Karen sits on the bench while her husband Jack takes their ticket numbers to the window. They have waited three years for their numbers to rise on the waiting list and now here they are, just minutes from boarding the train she first heard about when she was 12.

Her cousin Sara, then 15, had just returned from a family trip to Durango. She described a breathtaking ride in an authentic old train that climbed into enormously high mountains. Mountains!

Logan, Nebraska was flat. She looked to her mother with a “Can we go?” on her lips. But her mother was listening to her aunt describe breathing coal smoke the whole way. With Karen’s asthma, her mother would say “no.”

Ten years later, Sara gave Karen two tickets for the Durango train as a wedding present! When Sara and her husband went to Durango for their honeymoon, they found the same train powered solely by solar and wind energy.

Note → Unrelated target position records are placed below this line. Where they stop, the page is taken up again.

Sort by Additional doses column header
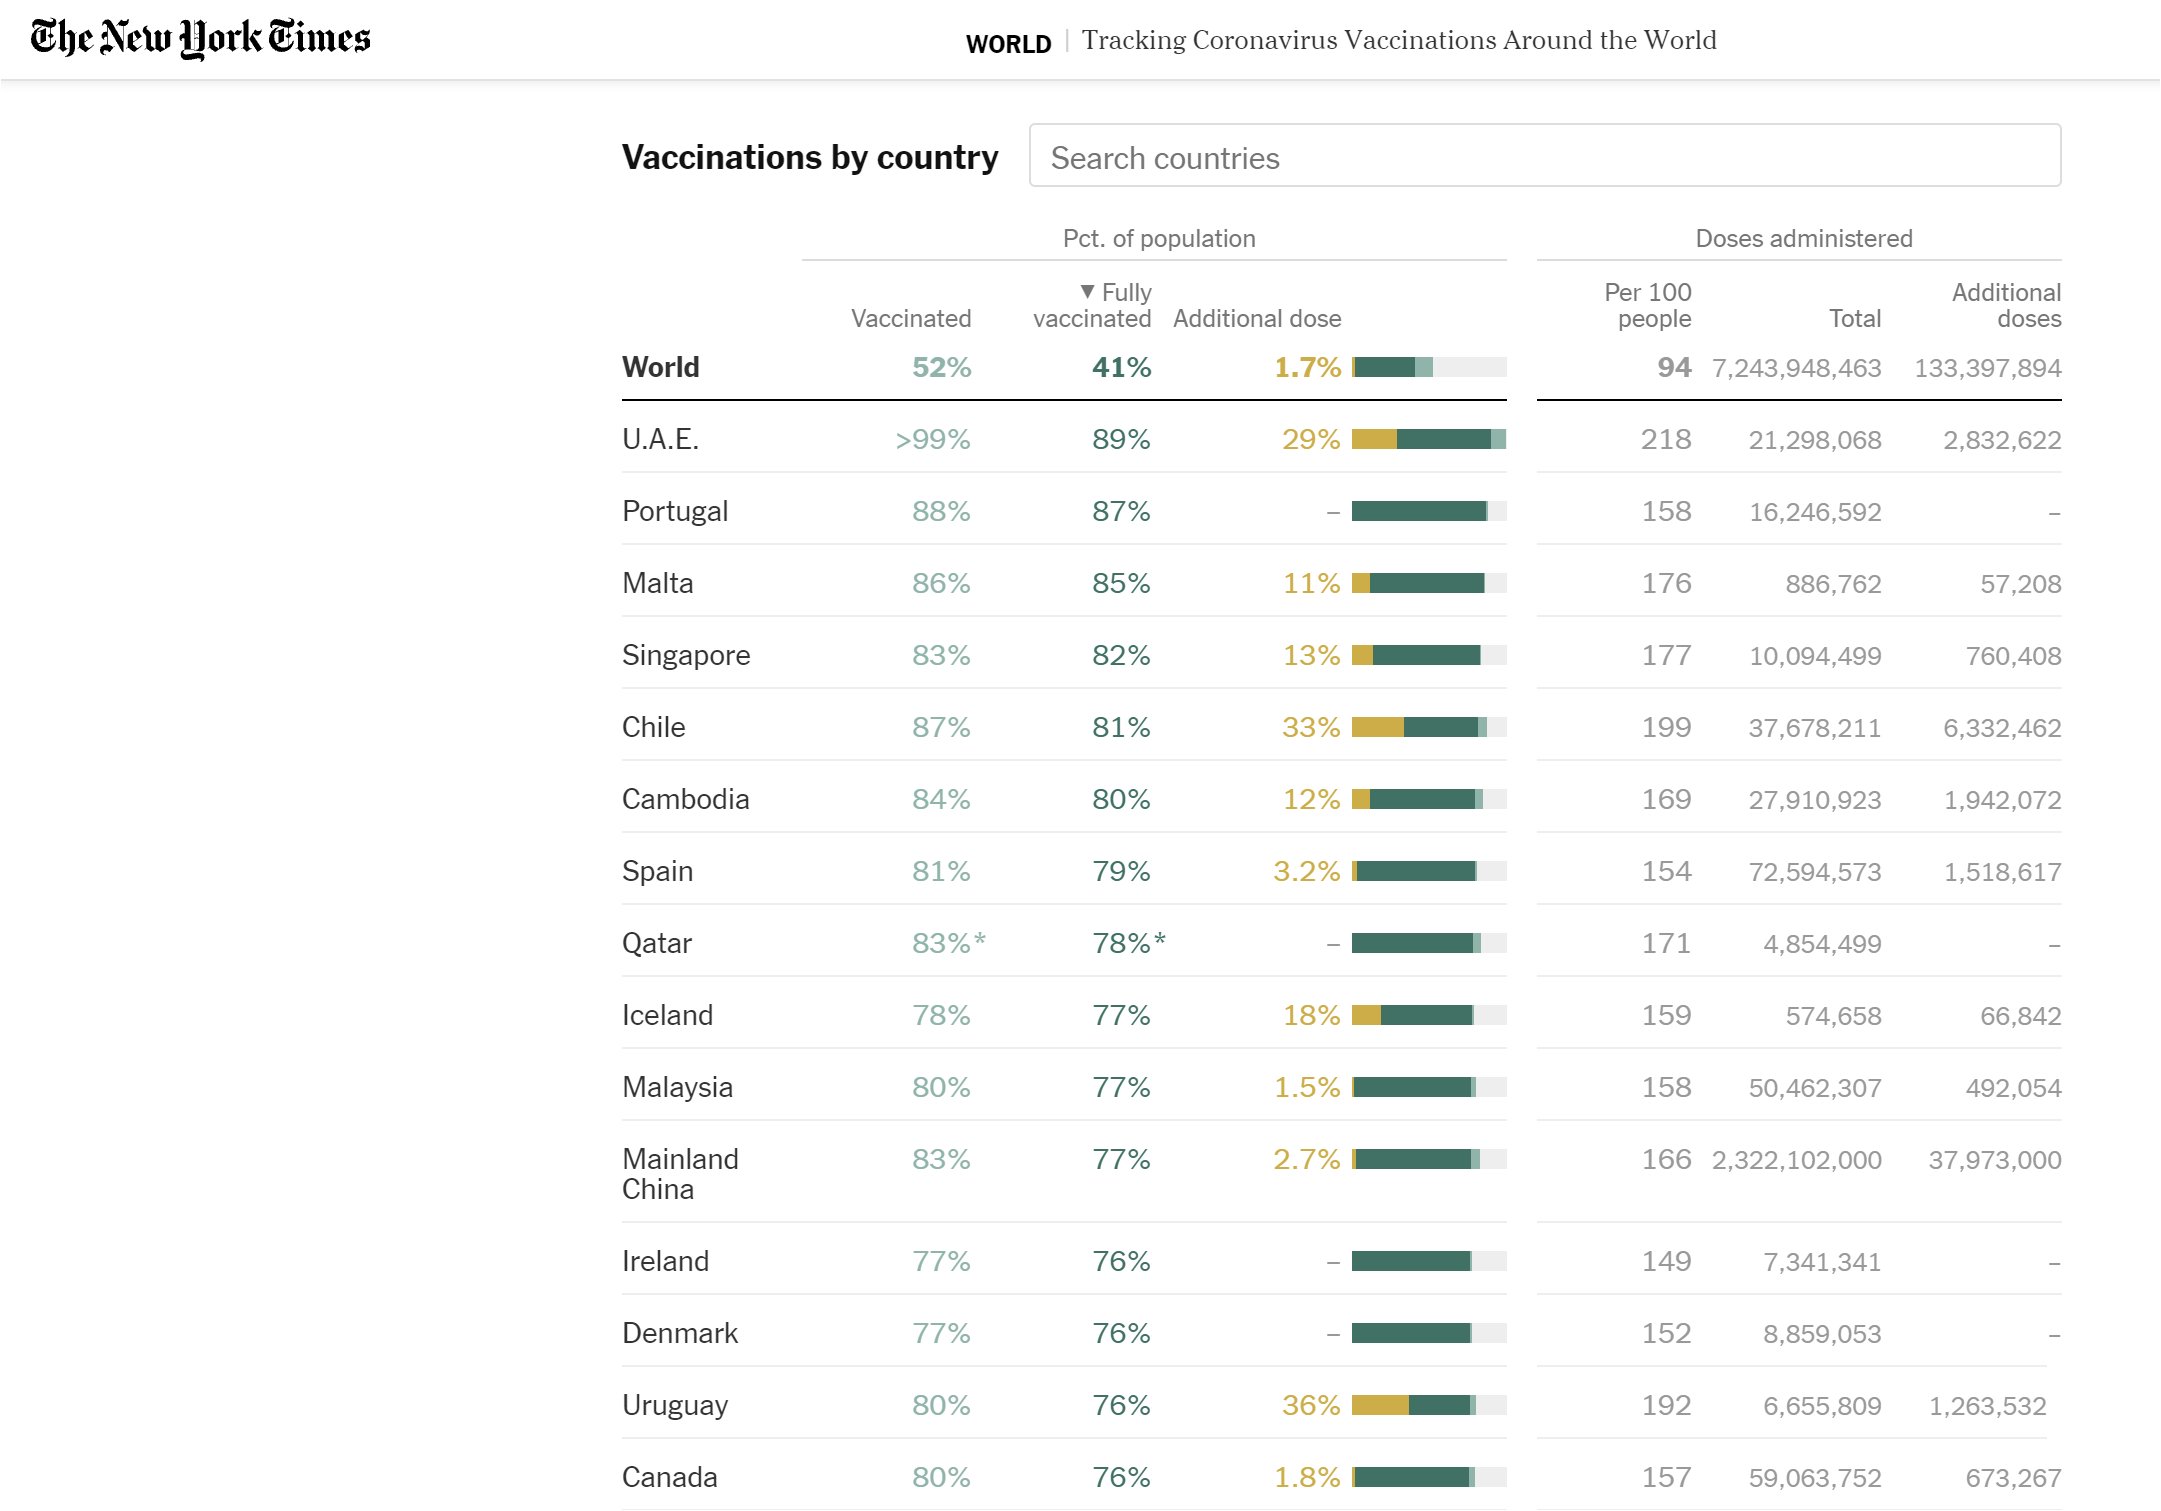The width and height of the screenshot is (2161, 1511). coord(2006,305)
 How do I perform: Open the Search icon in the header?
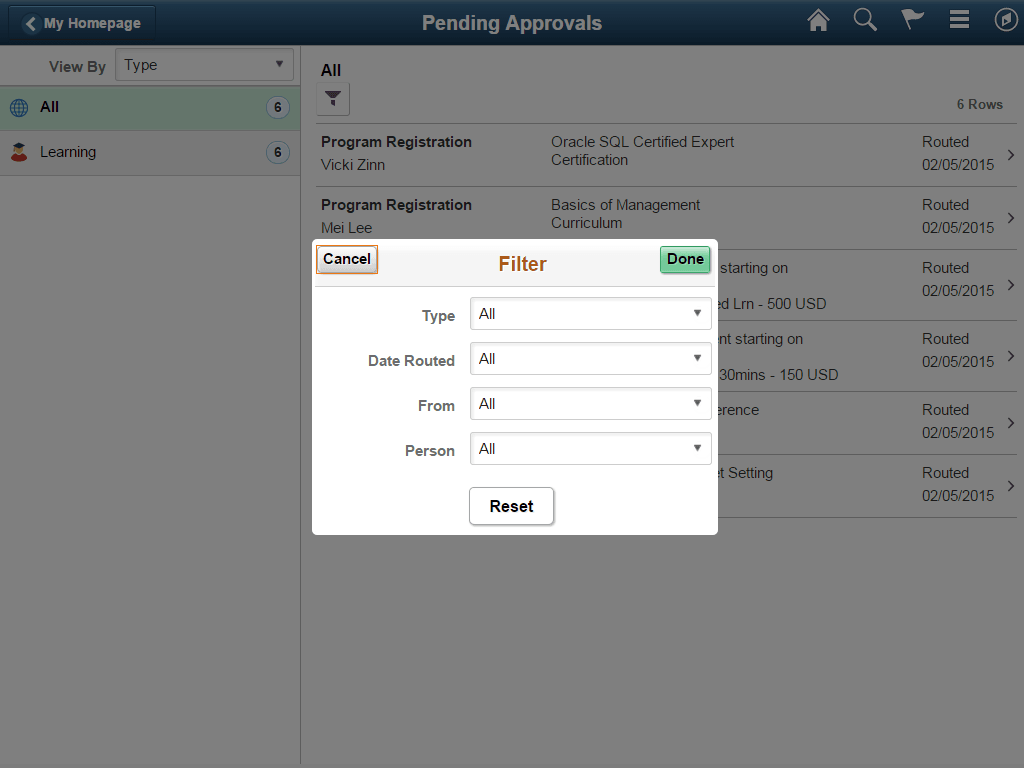(x=865, y=19)
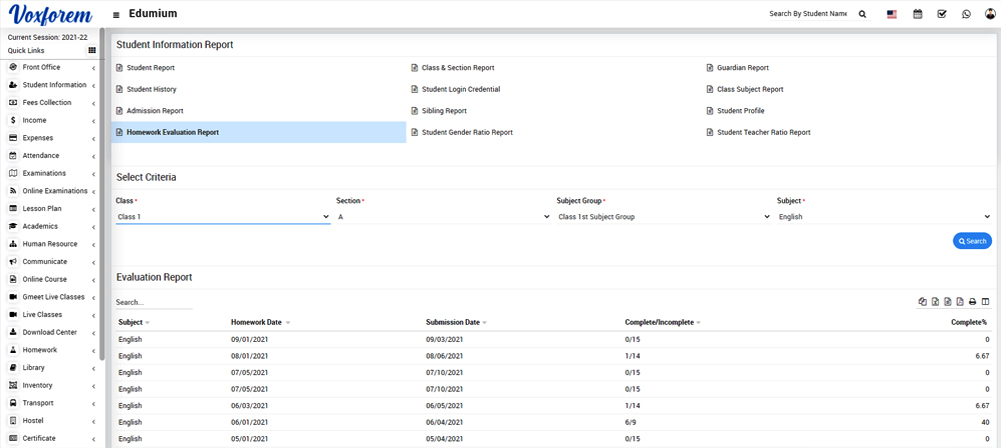Open the Student Gender Ratio Report link

coord(467,132)
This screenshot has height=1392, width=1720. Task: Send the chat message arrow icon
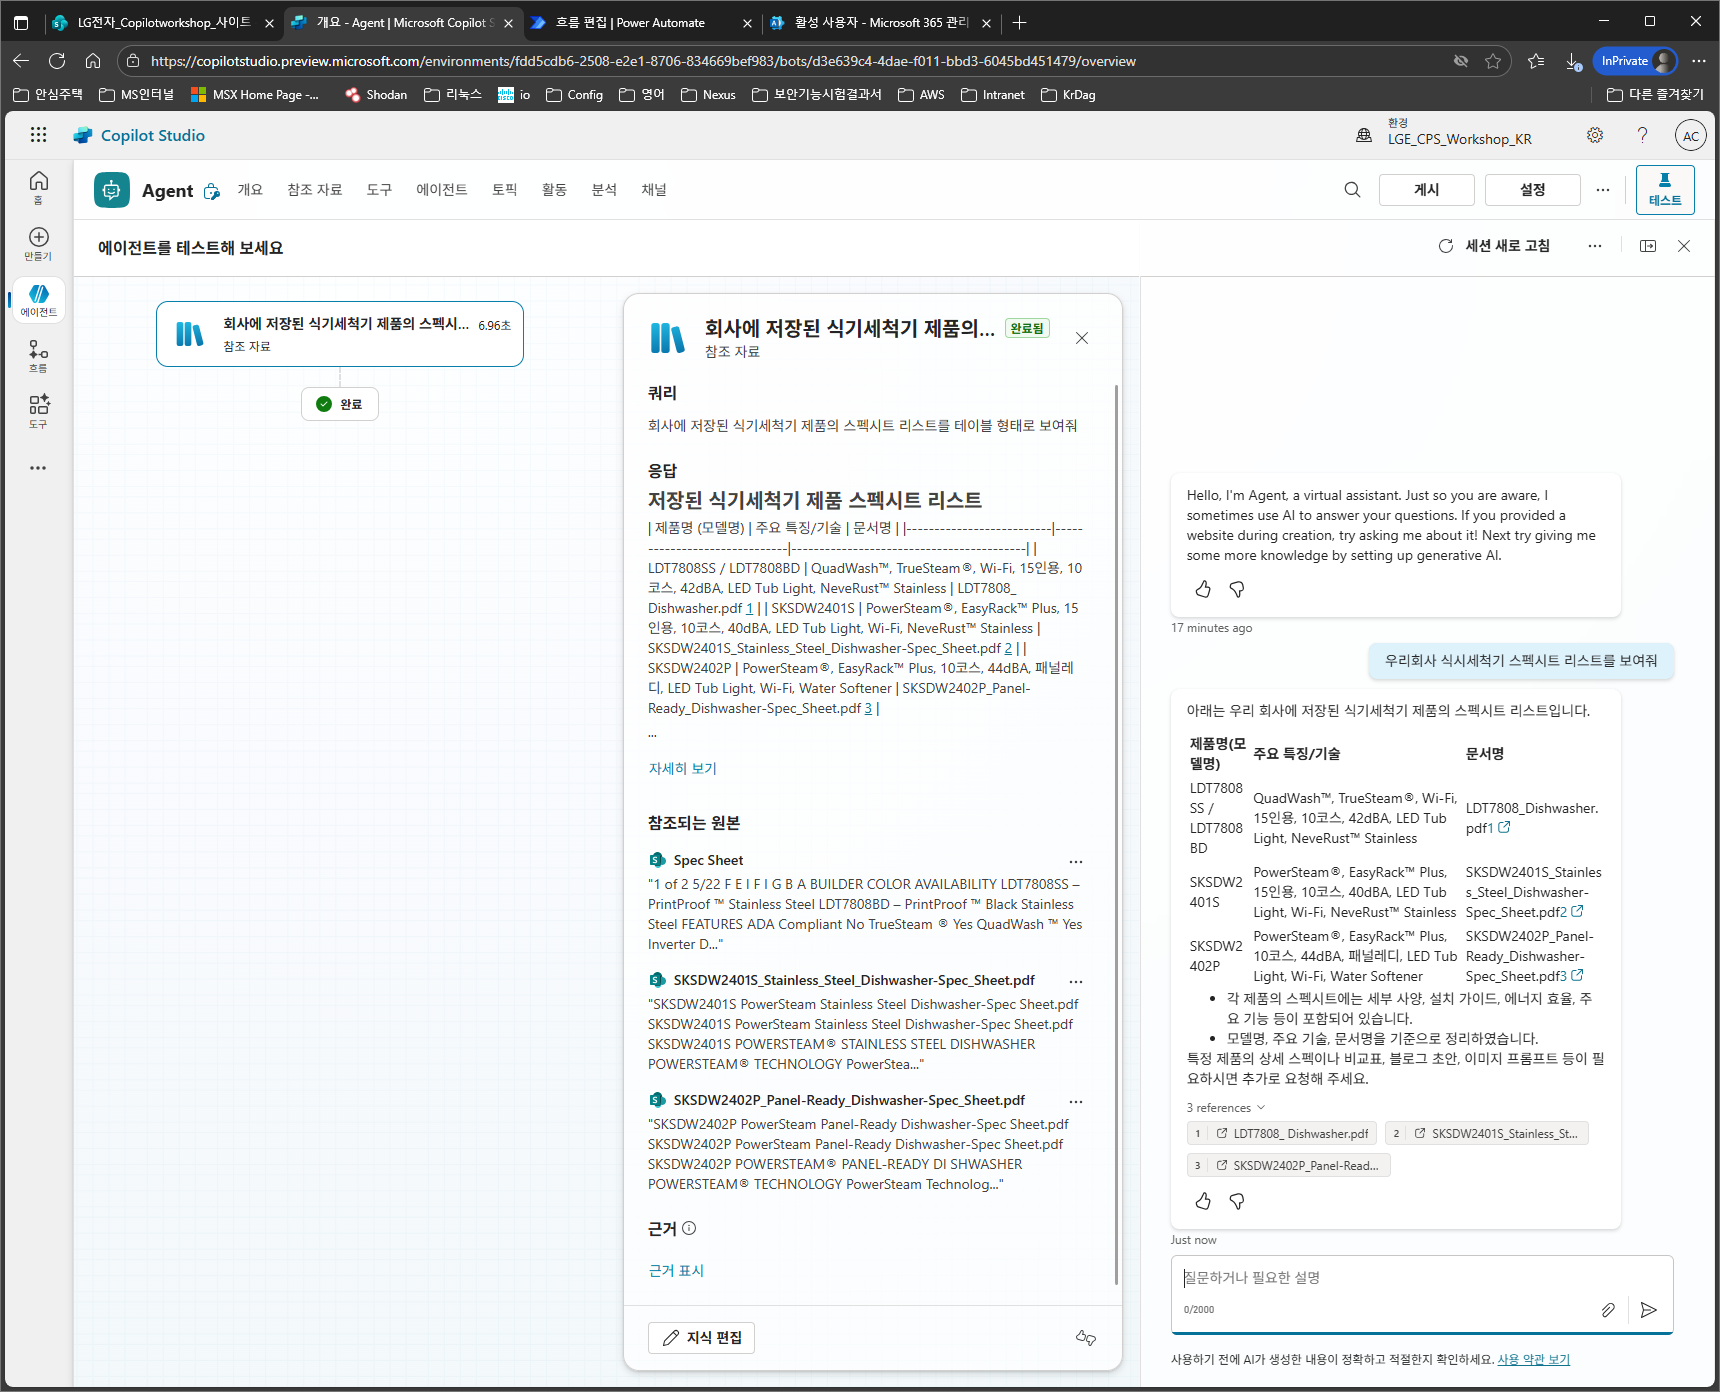pyautogui.click(x=1649, y=1310)
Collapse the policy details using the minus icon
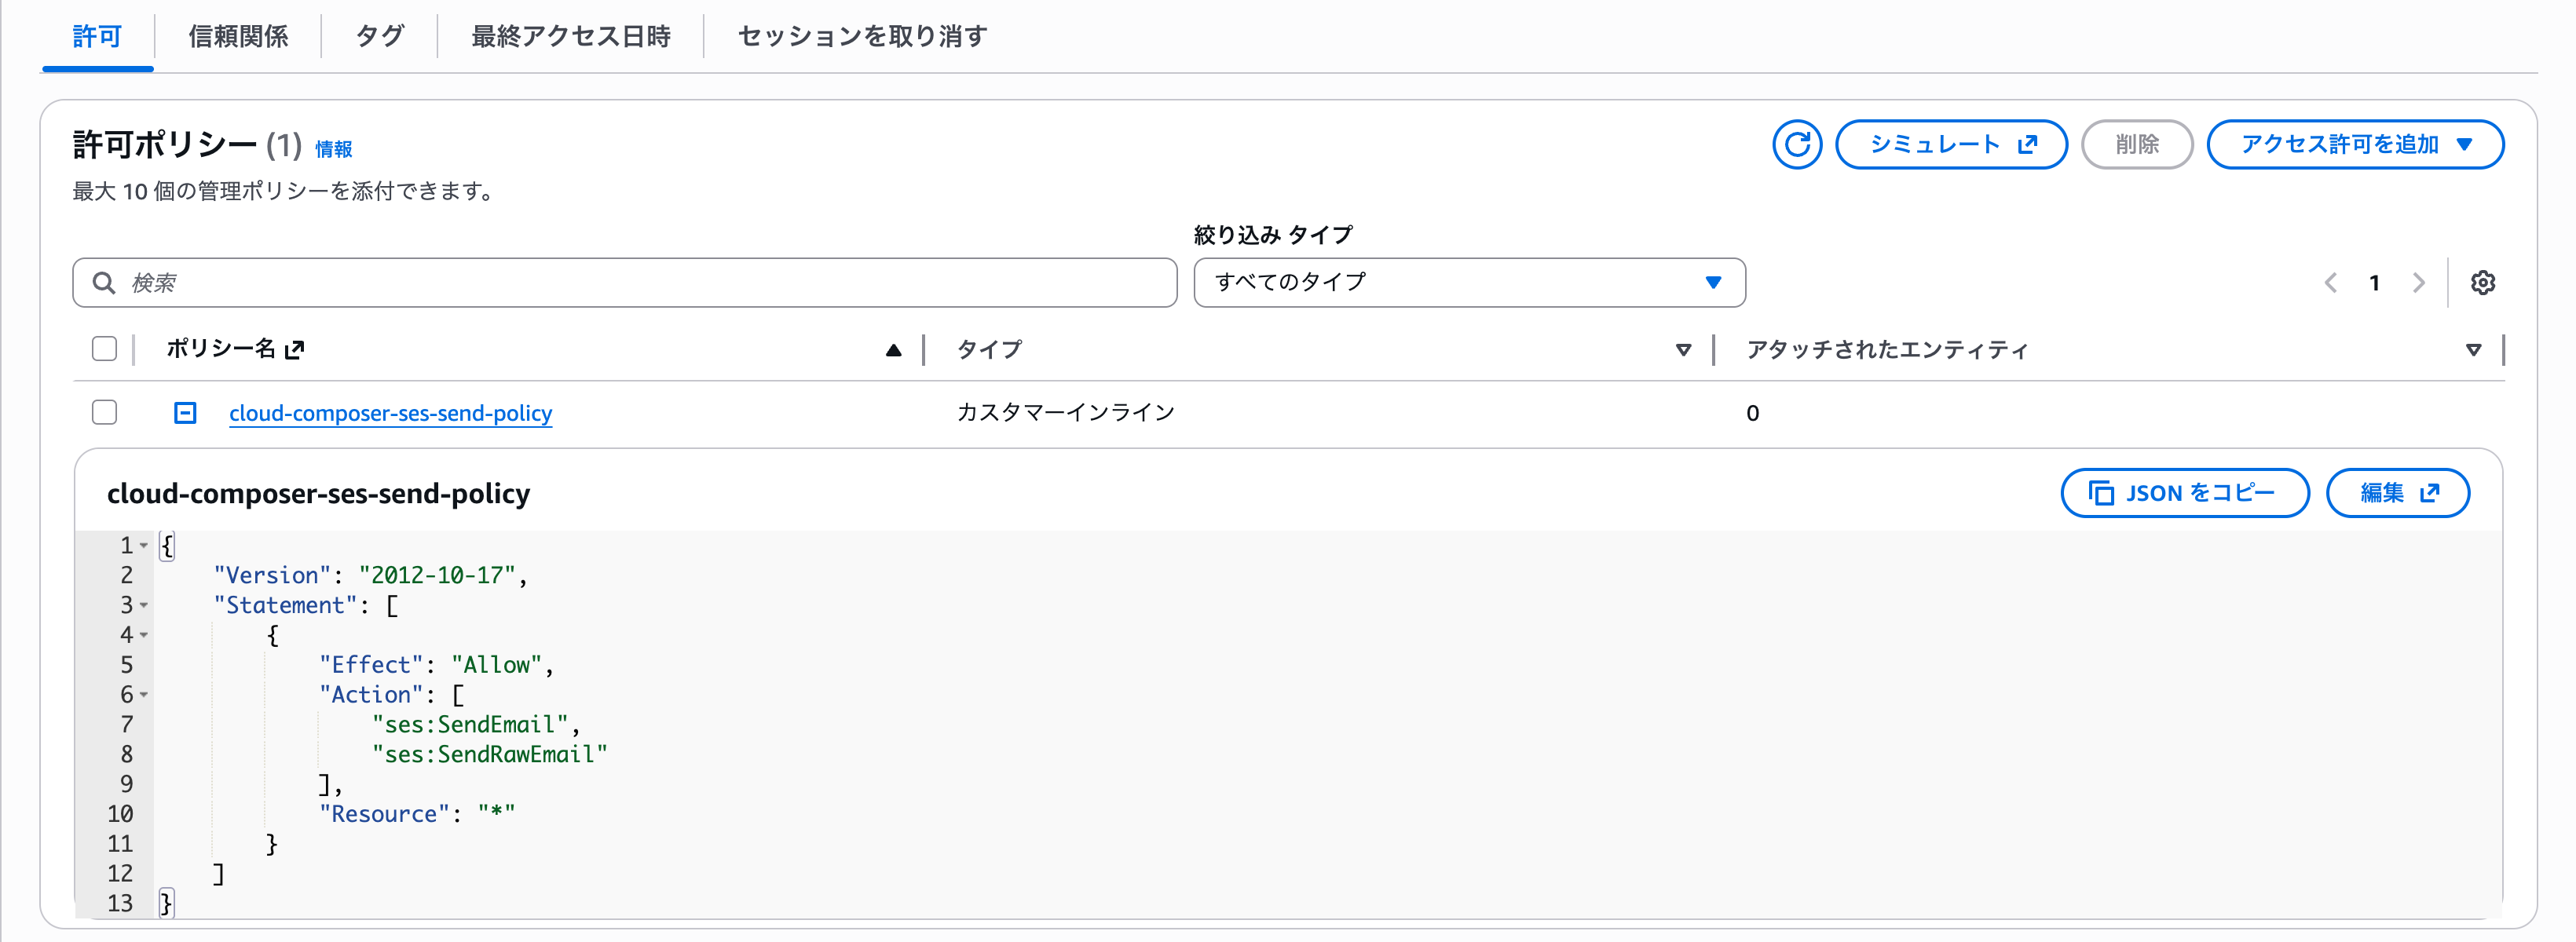 [185, 412]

No more coal smoke! Now Karen could go!

But the overwhelming enthusiasm for the new train had made a waiting list necessary. Crystal-clear mountain air. Lushly regrown burn areas. The same “woo-woo” and “chuga-chuga.” The word spread far and wide.

The three-year wait was worth it. They flew directly from Omaha to the expanded Durango airport. They could stay in a new boutique hotel in historic Silverton before taking the return ride. And here was Jack, flashing the two boarding passes and a huge grin.